Workshop: Mining Actionable Insights from Social Networks: Special Edition on Healthcare Social Analytics

DOI: 10.36190/2021.72

Published: 2021-06-01
Lonely road: speculative challenges for a social media robot aimed to reduce driver loneliness
Felipe Valle, Alexander Galozy, Awais Ashfaq, Kobra Etminani, Alexey Vinel, Martin Cooney

Driver monitoring is expected to contribute greatly to safety in nascent smart cities, also in complex, mixed-traffic scenarios with autonomous vehicles (AVs), vulnerable road users (VRUs), and manually driven vehicles. Until now, one focus has been on detecting bio signals during the relatively short time when a person is inside a vehicle; but, life outside of the vehicle can also affect driving.
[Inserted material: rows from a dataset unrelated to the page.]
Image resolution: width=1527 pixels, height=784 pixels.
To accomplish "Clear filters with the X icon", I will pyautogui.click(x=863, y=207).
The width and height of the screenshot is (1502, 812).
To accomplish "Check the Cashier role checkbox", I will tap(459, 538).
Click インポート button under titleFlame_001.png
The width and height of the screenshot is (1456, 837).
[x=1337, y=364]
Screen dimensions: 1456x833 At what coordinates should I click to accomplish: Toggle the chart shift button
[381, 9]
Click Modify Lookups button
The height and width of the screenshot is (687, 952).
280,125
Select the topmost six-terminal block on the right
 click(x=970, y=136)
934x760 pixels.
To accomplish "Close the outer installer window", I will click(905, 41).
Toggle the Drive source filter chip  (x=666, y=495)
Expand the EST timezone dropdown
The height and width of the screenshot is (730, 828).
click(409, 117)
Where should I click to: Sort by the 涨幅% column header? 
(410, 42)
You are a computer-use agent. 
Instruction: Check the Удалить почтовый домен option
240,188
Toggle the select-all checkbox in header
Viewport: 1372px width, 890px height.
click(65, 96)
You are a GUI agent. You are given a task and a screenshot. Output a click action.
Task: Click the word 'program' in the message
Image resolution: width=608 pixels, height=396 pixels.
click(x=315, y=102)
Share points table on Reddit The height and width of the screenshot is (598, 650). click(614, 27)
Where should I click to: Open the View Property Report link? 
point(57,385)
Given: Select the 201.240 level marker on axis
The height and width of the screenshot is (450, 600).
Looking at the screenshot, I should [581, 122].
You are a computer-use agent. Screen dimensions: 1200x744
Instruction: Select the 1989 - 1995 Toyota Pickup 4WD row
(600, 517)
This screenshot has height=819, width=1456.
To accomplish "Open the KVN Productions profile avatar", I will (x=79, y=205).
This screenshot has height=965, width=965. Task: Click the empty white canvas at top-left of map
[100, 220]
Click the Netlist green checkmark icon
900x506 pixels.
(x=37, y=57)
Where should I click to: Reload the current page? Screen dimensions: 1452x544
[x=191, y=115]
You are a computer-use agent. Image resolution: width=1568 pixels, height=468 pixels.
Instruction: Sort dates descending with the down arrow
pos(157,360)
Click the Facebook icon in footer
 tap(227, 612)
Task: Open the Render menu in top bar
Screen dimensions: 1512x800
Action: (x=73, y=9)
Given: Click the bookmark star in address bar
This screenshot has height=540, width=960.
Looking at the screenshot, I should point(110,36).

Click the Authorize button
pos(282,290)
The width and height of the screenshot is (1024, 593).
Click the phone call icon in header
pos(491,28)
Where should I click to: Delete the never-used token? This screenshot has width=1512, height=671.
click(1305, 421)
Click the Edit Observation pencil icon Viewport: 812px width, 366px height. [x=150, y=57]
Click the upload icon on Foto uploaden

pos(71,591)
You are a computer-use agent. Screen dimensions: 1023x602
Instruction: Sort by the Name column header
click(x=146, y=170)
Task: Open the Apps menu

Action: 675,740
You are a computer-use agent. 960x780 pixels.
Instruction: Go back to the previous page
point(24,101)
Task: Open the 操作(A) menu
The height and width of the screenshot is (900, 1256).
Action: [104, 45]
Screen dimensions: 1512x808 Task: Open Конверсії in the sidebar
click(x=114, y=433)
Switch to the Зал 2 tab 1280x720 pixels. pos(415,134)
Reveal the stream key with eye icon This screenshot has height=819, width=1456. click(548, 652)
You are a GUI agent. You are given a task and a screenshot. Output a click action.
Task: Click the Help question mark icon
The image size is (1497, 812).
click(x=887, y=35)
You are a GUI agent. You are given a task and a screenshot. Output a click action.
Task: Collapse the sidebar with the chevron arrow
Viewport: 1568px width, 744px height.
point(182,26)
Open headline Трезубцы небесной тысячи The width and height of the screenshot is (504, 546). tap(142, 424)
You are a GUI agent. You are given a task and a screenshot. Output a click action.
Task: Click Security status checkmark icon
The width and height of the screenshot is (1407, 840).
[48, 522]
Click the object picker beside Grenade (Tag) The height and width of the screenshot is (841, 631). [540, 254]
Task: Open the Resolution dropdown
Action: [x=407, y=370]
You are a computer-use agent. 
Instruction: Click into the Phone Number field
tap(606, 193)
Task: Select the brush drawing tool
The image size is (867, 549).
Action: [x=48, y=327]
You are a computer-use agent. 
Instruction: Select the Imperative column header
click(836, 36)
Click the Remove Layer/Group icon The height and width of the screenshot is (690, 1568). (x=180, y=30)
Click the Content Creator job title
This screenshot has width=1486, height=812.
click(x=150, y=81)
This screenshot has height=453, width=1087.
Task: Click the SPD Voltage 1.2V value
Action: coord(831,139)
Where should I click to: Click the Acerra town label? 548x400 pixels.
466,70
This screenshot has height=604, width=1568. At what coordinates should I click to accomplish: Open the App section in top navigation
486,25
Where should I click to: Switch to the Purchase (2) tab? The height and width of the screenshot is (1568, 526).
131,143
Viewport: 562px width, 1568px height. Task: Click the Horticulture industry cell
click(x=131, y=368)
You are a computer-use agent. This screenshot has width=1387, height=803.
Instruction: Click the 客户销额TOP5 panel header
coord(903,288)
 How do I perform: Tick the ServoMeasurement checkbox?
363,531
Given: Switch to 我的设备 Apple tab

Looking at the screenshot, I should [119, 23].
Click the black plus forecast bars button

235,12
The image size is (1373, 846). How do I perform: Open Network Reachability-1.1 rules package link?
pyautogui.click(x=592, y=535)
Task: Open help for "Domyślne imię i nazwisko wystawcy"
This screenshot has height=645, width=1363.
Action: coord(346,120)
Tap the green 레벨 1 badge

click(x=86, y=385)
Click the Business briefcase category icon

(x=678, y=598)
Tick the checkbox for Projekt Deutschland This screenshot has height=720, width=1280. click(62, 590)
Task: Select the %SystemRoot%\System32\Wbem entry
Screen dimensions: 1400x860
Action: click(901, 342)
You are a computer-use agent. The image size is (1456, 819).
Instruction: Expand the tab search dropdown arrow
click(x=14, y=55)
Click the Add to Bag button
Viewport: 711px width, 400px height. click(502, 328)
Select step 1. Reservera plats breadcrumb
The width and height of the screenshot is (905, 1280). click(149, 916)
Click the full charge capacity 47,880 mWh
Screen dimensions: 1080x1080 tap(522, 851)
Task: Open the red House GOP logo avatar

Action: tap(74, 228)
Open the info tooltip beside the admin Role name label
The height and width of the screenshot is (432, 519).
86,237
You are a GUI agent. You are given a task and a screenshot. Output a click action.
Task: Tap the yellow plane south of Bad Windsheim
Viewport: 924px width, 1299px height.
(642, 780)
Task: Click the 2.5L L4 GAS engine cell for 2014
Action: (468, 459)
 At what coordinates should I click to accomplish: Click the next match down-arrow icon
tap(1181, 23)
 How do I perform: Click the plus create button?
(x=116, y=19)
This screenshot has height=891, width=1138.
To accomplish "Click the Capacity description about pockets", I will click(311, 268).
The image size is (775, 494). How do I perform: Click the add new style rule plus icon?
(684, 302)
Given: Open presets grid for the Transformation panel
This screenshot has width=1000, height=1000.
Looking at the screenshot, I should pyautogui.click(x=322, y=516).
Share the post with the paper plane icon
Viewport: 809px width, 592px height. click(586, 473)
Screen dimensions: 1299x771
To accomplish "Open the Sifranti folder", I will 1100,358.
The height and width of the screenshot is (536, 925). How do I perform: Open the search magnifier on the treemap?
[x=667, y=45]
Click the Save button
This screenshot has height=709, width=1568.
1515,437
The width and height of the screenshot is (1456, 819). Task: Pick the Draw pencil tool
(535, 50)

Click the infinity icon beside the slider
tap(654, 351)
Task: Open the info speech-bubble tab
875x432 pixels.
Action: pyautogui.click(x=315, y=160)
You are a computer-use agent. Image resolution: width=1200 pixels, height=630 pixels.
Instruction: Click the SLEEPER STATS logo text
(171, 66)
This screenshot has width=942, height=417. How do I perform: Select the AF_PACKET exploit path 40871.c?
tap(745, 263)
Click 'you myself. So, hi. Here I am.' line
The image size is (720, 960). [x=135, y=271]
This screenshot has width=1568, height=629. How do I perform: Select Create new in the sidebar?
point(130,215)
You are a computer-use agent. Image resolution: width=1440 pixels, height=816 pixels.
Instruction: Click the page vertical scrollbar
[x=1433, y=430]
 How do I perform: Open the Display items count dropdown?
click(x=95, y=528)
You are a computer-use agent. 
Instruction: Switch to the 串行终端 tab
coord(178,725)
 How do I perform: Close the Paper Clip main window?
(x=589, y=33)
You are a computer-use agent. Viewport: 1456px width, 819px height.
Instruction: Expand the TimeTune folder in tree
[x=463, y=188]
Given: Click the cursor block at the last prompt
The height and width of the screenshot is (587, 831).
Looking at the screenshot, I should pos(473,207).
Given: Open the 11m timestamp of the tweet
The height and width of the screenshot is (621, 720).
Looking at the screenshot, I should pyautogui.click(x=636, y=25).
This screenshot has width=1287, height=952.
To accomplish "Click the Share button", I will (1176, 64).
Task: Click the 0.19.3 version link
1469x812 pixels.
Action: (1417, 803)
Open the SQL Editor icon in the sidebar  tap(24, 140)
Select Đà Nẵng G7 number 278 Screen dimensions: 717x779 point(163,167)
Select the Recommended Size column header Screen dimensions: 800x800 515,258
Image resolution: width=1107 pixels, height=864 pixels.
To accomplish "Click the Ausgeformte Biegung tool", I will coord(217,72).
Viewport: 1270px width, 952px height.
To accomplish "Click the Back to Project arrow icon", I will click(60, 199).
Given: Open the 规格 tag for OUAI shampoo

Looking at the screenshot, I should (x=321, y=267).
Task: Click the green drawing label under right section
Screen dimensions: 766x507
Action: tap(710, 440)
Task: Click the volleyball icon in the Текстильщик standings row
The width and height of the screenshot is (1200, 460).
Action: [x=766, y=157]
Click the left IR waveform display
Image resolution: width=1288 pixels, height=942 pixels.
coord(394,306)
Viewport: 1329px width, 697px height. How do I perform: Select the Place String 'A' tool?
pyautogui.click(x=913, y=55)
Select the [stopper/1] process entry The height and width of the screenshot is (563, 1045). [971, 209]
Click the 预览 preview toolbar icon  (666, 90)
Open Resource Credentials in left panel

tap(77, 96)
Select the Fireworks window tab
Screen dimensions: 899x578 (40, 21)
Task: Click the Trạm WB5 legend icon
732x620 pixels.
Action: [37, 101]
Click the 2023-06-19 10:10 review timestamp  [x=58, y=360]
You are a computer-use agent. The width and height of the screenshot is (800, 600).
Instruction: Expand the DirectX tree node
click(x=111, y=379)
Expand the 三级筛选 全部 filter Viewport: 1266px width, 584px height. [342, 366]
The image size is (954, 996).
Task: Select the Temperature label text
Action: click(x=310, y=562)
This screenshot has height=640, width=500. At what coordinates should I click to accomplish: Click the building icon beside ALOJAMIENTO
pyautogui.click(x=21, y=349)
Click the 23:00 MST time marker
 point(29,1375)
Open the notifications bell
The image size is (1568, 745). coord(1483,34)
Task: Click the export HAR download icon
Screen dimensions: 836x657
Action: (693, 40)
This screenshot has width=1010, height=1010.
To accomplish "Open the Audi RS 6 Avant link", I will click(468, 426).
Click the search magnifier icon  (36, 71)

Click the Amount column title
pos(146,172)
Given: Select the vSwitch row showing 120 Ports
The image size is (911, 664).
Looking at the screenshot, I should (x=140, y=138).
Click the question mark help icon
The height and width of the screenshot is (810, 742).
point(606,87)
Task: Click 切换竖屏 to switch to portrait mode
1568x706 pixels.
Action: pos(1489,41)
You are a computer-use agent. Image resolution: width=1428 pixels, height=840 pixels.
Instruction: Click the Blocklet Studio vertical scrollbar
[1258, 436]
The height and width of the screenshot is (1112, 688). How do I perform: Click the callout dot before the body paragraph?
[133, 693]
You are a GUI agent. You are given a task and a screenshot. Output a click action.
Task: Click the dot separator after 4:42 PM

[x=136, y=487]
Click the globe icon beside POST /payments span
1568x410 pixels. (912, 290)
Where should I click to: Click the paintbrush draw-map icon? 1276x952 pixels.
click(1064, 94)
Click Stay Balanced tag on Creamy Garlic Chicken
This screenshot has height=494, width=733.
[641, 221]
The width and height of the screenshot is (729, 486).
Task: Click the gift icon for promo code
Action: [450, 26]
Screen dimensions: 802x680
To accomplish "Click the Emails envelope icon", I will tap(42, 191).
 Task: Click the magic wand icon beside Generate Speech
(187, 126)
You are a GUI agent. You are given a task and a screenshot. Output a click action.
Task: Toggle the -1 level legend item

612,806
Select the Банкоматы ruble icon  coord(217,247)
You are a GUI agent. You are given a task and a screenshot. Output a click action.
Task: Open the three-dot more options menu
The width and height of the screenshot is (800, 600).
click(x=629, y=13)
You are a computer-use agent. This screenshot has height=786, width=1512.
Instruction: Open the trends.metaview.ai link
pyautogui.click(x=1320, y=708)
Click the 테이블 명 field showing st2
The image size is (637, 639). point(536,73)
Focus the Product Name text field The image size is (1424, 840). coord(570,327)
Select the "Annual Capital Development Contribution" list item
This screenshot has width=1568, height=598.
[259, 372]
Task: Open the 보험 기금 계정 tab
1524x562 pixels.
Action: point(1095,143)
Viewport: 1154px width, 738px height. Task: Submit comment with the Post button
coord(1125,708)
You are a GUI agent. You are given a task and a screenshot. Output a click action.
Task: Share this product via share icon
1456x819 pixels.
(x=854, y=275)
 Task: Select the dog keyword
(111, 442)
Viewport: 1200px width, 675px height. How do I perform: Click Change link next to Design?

For example, loneliness, depression, and sleep-deprivation, which might be difficult to detect in time, can increase the risk of accidents-raising possibilities for new and alternative intervention strategies. Thus, the current conceptual paper explores one idea for how continuous care could be provided to improve drivers' mental states; in particular, the idea of a "robot" that could positively affect a driver's health through interactions supported by social media mining on Facebook. A speculative design approach is used to present some potential challenges and solutions in regard to a robot's interaction strategy, user modeling, and ethics. For example, to address how to generate appropriate robot activities and mitigate the risk of damage to the driver, a hybrid neuro-symbolic recognition strategy leveraging stereotypical and self-disclosed information is described. Thereby, the aim of this conceptual paper is to navigate through some "memories" of one possible future, toward stimulating ideation and discussion within the increasingly vital area of safety in smart cities.